*** Entries shown ***

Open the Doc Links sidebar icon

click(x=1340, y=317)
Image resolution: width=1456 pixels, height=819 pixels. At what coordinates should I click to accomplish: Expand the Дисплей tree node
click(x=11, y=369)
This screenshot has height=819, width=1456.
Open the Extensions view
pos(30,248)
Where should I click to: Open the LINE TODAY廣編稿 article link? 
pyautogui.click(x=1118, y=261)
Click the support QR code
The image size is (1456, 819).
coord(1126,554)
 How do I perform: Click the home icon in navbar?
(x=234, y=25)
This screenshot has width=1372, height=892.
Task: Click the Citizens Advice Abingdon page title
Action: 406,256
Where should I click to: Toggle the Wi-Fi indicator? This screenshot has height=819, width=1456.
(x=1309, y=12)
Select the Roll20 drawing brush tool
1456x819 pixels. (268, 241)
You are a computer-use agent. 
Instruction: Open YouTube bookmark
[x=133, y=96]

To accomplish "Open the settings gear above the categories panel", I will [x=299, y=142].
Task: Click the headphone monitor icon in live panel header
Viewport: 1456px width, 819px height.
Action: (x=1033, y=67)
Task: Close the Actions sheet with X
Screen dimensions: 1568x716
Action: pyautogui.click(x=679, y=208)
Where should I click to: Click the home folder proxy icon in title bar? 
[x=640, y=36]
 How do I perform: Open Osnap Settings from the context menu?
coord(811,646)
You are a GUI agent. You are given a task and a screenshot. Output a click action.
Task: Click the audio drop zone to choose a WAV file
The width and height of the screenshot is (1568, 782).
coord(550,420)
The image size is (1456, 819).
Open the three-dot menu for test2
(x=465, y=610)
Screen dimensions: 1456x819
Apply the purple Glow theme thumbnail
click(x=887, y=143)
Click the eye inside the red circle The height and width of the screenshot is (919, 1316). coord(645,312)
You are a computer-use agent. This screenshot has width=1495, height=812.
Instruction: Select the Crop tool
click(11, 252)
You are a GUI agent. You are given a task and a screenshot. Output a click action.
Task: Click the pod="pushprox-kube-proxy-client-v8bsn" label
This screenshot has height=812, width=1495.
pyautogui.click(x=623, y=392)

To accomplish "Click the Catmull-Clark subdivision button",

*** End of Entries shown ***

| Task prompt |
Give back the entries exactly, so that each line matches the original.

| Answer to the problem |
Open the Doc Links sidebar icon

click(x=1340, y=317)
Image resolution: width=1456 pixels, height=819 pixels. At what coordinates should I click to accomplish: Expand the Дисплей tree node
click(x=11, y=369)
This screenshot has height=819, width=1456.
Open the Extensions view
pos(30,248)
Where should I click to: Open the LINE TODAY廣編稿 article link? 
pyautogui.click(x=1118, y=261)
Click the support QR code
The image size is (1456, 819).
coord(1126,554)
 How do I perform: Click the home icon in navbar?
(x=234, y=25)
This screenshot has width=1372, height=892.
Task: Click the Citizens Advice Abingdon page title
Action: 406,256
Where should I click to: Toggle the Wi-Fi indicator? This screenshot has height=819, width=1456.
(x=1309, y=12)
Select the Roll20 drawing brush tool
1456x819 pixels. (268, 241)
You are a computer-use agent. 
Instruction: Open YouTube bookmark
[x=133, y=96]

To accomplish "Open the settings gear above the categories panel", I will [x=299, y=142].
Task: Click the headphone monitor icon in live panel header
Viewport: 1456px width, 819px height.
Action: (x=1033, y=67)
Task: Close the Actions sheet with X
Screen dimensions: 1568x716
Action: pyautogui.click(x=679, y=208)
Where should I click to: Click the home folder proxy icon in title bar? 
[x=640, y=36]
 How do I perform: Open Osnap Settings from the context menu?
coord(811,646)
You are a GUI agent. You are given a task and a screenshot. Output a click action.
Task: Click the audio drop zone to choose a WAV file
The width and height of the screenshot is (1568, 782).
coord(550,420)
The image size is (1456, 819).
Open the three-dot menu for test2
(x=465, y=610)
Screen dimensions: 1456x819
Apply the purple Glow theme thumbnail
click(x=887, y=143)
Click the eye inside the red circle The height and width of the screenshot is (919, 1316). coord(645,312)
You are a computer-use agent. This screenshot has width=1495, height=812.
Instruction: Select the Crop tool
click(11, 252)
You are a GUI agent. You are given a task and a screenshot. Output a click action.
Task: Click the pod="pushprox-kube-proxy-client-v8bsn" label
This screenshot has height=812, width=1495.
pyautogui.click(x=623, y=392)

To accomplish "Click the Catmull-Clark subdivision button",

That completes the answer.